Nonproliferative Diabetic Retinopathy (NPDR):
This is the early stages and is commonly referred to as background retinopathy. During this stage, small blood vessels in the retina may leak fluid or blood. Many people with diabetes have mild NPDR, which does not affect their vision. When vision is affected it is the result of Macular Edema and/or Macular Ischemia.
Proliferative Diabetic Retinopathy (PDR):
PDR is present when abnormal new vessels (neovascularization) begin growing on the surface of the retina or optic nerve. This condition occurs when the current blood vessels close and no longer supply the retina properly. The growth of new blood vessels is the response of the retina to maintain blood supply. The new blood vessels do not supply the retina with normal blood flow due to the accompaniment of scar tissue. This scar tissue may cause wrinkling or detachment of the retina resulting in severe vision loss.
Diabetic patients should be examined at least once a year. Pregnant women with diabetes should be checked in the first trimester since retinopathy can progress quickly during pregnancy. Blood sugar should be under control when checked for glasses, due to the fluctuation of vision. Blood sugar can cause rapid changes in vision even if retinopathy is not present. Any visual changes that affect one or both eyes, last more than a few days and are not associated with a change in blood sugar should be examined promptly.
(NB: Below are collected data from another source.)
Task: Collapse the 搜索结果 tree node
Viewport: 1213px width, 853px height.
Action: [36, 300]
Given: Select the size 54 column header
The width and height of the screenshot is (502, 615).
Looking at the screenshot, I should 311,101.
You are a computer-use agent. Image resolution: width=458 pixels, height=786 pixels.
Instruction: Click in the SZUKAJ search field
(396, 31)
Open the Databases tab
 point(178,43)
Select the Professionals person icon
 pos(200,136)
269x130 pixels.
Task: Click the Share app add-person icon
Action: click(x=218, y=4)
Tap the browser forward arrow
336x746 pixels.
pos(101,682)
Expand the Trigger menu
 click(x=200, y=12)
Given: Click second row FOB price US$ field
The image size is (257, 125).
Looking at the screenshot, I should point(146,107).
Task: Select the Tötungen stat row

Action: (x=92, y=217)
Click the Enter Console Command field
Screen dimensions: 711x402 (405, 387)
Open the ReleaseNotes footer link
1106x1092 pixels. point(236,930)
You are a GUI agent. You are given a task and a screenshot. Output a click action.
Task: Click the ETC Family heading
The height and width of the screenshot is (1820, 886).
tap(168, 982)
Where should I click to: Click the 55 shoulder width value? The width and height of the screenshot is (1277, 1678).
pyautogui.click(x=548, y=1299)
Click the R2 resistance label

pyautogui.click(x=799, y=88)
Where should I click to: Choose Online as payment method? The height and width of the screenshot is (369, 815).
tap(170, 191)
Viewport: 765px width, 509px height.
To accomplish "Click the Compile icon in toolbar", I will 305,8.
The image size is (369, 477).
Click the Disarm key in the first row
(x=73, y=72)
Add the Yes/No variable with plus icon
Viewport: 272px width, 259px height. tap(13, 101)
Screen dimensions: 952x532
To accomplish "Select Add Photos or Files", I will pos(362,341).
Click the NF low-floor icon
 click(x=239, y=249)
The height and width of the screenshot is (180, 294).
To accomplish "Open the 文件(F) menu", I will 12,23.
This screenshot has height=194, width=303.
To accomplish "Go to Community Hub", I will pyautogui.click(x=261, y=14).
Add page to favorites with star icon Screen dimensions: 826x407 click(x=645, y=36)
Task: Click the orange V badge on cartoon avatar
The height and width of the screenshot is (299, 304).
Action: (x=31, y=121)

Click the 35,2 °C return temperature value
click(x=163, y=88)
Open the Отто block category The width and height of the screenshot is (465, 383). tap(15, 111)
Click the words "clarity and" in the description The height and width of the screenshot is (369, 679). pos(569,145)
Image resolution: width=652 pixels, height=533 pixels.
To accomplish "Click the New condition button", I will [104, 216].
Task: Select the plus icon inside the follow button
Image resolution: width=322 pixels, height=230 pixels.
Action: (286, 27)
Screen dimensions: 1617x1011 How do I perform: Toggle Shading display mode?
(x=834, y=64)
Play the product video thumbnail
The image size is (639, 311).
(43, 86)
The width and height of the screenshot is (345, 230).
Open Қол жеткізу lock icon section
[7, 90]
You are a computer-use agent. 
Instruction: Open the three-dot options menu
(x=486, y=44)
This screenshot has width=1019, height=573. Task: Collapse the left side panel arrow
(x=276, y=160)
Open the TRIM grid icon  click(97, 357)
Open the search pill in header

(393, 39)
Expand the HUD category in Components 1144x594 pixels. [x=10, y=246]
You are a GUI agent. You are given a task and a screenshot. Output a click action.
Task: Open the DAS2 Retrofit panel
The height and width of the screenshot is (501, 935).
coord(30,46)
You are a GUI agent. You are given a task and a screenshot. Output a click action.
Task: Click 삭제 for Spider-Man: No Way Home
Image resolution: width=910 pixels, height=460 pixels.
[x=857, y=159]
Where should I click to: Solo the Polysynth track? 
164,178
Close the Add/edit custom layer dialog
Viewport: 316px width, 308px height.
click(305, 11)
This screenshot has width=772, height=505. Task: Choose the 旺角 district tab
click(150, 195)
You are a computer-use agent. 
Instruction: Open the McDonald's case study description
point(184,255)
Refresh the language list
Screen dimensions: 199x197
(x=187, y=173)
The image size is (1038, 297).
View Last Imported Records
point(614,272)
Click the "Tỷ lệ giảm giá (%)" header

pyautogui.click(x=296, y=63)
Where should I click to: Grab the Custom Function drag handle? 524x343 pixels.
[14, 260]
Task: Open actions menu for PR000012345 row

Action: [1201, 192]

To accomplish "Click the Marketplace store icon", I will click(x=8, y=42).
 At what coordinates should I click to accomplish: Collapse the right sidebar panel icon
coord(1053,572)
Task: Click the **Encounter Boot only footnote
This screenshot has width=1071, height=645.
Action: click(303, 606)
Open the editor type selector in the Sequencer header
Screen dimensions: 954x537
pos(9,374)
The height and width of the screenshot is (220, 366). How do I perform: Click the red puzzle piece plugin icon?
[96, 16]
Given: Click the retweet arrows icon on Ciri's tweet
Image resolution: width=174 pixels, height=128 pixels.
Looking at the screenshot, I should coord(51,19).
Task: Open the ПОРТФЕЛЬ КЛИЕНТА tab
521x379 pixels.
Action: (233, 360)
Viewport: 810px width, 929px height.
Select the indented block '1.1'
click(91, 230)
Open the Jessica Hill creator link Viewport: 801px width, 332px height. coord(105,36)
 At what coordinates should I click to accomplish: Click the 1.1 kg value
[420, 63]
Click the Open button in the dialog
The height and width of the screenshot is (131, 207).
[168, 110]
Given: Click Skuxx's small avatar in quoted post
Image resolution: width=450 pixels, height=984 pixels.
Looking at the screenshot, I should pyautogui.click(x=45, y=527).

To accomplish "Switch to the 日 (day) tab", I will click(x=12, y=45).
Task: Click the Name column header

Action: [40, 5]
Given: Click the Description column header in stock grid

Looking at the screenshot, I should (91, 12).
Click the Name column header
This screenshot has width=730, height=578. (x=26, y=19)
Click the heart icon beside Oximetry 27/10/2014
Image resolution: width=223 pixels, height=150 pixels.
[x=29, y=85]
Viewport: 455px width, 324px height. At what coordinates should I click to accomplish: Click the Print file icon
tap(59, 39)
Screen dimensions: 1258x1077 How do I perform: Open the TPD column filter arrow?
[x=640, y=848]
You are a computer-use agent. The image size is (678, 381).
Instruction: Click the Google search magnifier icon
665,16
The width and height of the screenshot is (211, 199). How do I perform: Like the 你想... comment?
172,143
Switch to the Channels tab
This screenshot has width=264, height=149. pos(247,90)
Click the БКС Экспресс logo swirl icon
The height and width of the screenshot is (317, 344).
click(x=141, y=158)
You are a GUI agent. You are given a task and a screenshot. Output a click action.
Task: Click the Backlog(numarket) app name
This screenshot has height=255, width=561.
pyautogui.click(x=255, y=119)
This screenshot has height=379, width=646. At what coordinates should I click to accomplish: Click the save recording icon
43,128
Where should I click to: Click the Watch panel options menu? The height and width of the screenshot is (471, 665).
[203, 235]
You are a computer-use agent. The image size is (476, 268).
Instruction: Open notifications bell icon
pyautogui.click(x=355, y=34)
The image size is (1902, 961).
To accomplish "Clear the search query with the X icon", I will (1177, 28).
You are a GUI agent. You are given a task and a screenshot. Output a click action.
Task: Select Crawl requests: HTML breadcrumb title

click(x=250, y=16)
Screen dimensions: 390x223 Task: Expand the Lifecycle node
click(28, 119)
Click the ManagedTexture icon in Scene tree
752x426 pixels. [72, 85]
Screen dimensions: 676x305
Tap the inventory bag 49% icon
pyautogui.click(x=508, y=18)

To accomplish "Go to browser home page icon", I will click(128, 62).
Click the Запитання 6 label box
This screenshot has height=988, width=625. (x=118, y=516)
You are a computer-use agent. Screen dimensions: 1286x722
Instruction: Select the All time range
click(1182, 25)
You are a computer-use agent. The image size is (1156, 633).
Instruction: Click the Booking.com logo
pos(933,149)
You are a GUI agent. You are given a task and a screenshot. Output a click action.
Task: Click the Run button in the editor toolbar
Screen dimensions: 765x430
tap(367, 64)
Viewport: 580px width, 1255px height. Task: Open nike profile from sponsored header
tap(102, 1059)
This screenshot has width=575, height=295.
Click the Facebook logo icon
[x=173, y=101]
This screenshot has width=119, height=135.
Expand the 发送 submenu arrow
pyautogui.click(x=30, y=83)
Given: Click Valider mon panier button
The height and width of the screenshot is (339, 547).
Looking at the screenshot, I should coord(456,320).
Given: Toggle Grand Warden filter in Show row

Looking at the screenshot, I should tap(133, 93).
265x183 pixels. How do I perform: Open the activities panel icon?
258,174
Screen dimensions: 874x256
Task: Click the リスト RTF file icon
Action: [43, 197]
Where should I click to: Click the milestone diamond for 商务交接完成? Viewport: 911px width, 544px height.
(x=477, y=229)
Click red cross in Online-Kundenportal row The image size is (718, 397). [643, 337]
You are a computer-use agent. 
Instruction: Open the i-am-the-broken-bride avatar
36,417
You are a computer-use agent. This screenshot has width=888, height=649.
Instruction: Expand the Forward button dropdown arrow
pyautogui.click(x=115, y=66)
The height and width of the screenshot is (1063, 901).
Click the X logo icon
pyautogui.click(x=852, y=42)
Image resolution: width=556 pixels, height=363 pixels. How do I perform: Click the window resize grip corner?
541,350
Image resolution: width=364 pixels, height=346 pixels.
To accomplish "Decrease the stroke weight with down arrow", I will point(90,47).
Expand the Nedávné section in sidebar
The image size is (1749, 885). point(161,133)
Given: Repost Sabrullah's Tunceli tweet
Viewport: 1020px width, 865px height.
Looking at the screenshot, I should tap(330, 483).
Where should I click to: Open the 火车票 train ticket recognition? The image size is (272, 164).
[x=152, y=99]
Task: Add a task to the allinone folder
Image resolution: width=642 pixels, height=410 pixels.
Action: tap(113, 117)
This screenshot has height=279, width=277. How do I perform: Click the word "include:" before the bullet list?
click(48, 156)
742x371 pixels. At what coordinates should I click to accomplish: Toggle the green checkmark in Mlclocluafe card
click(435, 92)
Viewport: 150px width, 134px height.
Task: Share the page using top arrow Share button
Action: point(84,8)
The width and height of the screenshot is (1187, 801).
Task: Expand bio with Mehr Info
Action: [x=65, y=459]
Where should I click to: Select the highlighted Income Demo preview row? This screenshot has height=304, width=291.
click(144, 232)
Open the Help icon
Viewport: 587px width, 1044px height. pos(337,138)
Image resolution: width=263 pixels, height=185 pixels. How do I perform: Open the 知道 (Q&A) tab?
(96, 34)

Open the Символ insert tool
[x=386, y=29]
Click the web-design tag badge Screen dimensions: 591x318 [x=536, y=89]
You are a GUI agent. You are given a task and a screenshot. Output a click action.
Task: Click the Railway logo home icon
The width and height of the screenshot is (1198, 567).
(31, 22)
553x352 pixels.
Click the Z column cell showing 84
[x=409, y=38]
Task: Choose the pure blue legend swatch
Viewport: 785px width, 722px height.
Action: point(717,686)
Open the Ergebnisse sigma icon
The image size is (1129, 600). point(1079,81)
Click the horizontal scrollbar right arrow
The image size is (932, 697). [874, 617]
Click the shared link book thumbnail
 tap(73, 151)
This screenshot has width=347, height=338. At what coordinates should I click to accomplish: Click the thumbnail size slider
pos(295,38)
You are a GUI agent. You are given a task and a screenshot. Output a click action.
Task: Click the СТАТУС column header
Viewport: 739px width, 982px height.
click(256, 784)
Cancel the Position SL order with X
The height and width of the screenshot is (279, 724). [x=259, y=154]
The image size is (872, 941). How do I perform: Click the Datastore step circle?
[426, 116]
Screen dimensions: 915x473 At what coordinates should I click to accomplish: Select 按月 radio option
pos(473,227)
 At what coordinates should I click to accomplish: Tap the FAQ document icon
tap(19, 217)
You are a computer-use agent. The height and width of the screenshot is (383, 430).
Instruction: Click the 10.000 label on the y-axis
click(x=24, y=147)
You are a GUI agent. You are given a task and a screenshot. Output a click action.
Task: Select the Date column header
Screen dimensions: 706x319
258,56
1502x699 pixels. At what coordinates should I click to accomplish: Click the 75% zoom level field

The swelling or thickening of the center of the retina that sees fine details. The swelling is caused from the leaking of fluid. It is the most common cause of vision loss in patients with Diabetes. Cases vary from mild to severe.
Macular Ischemia occurs when small blood vessels close. Vision blurs because the center of the retina no longer receives enough blood to work properly.
Some people do not produce enough tears or the appropriate quality of tears to keep the eye healthy and comfortable causing a condition called dry eyes. Tear production decreases with age, but anyone at any age can be affected. Some prescription and over the counter medication can cause dry eyes as well. Artificial tears are usually used to treat the side effects of dry eyes.
Stinging or burning eyes
Stringy mucus in or around the eyes
Excessive eye irritation from smoke or wind
Difficulty wearing contacts
Visual disturbances that appear as small specks or clouds moving are known as floaters. They appear mostly when looking at clear backgrounds, such as a blank wall or a blue sky. These objects may look like they are in front of the eye, but they are actually floating inside it. Floaters may appear as different shapes such as little dots, circles, lines, clouds, or cobwebs. The appearance of floaters may be alarming, especially if they develop very suddenly. An ophthalmologist should be contacted immediately if new floaters develop, especially in people over 45 years of age. Occasionally floaters may be a symptom of a tear in the retina, which is a serious problem. Some floaters are harmless and fade over time or become less bothersome, requiring no treatment. Surgery to remove floaters is very rare.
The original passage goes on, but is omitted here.